Every year the NHS invests millions of pounds in vaccinating the most vulnerable members of our society against flu.
But we know that a large proportion of those who could benefit from the jab do not have it, despite being among the most vulnerable to flu-related complications such as pneumonia or other serious respiratory problems.
A key step to address this low uptake is allowing system leaders a view of the progress on the vaccination programme so they can potentially reallocate resources and work together to address the population’s needs.

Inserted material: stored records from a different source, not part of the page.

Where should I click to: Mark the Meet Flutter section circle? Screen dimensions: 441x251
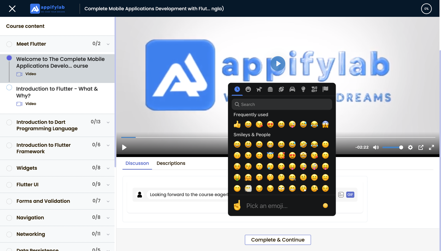[x=9, y=44]
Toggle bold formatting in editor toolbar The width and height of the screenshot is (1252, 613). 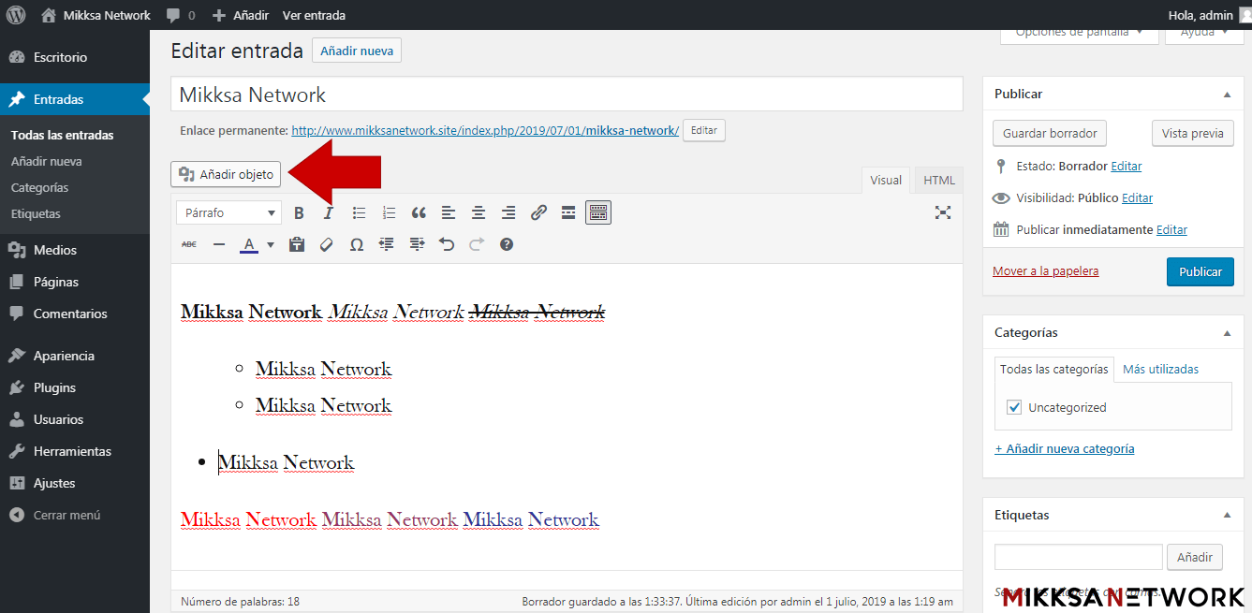300,213
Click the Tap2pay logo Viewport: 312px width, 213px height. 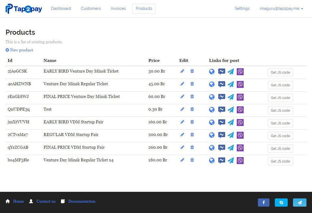point(24,9)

Our recent work to address this gap in information and create a system-wide view for flu vaccinations for system leaders has led us to develop this information even further. At ICHP we have access to one of the largest depersonalised linked datasets in Europe through Discover-NOW Health Data Research Hub for Real World Evidence as one of seven Health Data Research UK’s Hubs. In a safe, secure and trusted environment it enables clinicians, researchers scientists, supported by the people of NWL, to accelerate the development of new treatments, devices and apps to more effectively manage, and even prevent health conditions through research.
Using this, we were able to look at data on those eligible for the flu jab and determine how many people had actually been vaccinated and what percentage of those yet to have it. GPs can do this at practice level but at system level additional resources can be brought in or reallocated to best serve the population.
Sometimes we need to flex our approach to vaccinations as our populations differ. Areas with higher deprivation tend to experience worse health and may need additional resources, or certain groups of people may need to be engaged with in a different way. We were able to map our differing populations using data like the Index of Multiple Deprivation and geodemographics, helping to enable bespoke campaigns for each community.
This data was then overlaid on areas where there was a high concentration of eligible people not taking up the vaccinations and highlighted on maps for the decision makers. System leaders could then tailor their approach and focus their efforts on addressing the low uptake in these populations. Taking this one step further, we were then able to track this cohort of patients using Hospital Episode Statistics and see how many of them ended up in hospital with flu-related symptoms.
This led us to think we might find predictors in the data to let hospitals know of potential increases in attendances and admissions.
To do this we added more data to the analysis, we used Google trends to look at what people were searching for around flu and when, along with Met Office data about the weather. We found some very obvious spikes at times when the weather was cold, along with a corresponding increase in hospital admissions. It was also interesting to see that flu searches often peaked on a Tuesday, perhaps indicating people had been suffering in silence over the weekend.
We have the potential to add feeds of data from Twitter and Instagram, where people tweet or post about their flu, that may also be predictors of hospital attendance or admission. We are keen to see if this can help us predict hospital activity and are working out how to use this data over this year’s flu season. We’re excited about the potential such mapping brings for public health and NHS colleagues and we hope that in future we will be able to work with teams across the country to help ensure a targeted approach to vaccination and even help plan and resource for flu outbreaks.
Using our information they will be able to reach out to the geographical areas with the lowest uptake to ensure that far more of the most vulnerable patients are able to receive the jab – saving them from potentially serious illness and unnecessary stays in hospitals, but also saving the NHS thousands of pounds in treatment costs by avoiding these admissions.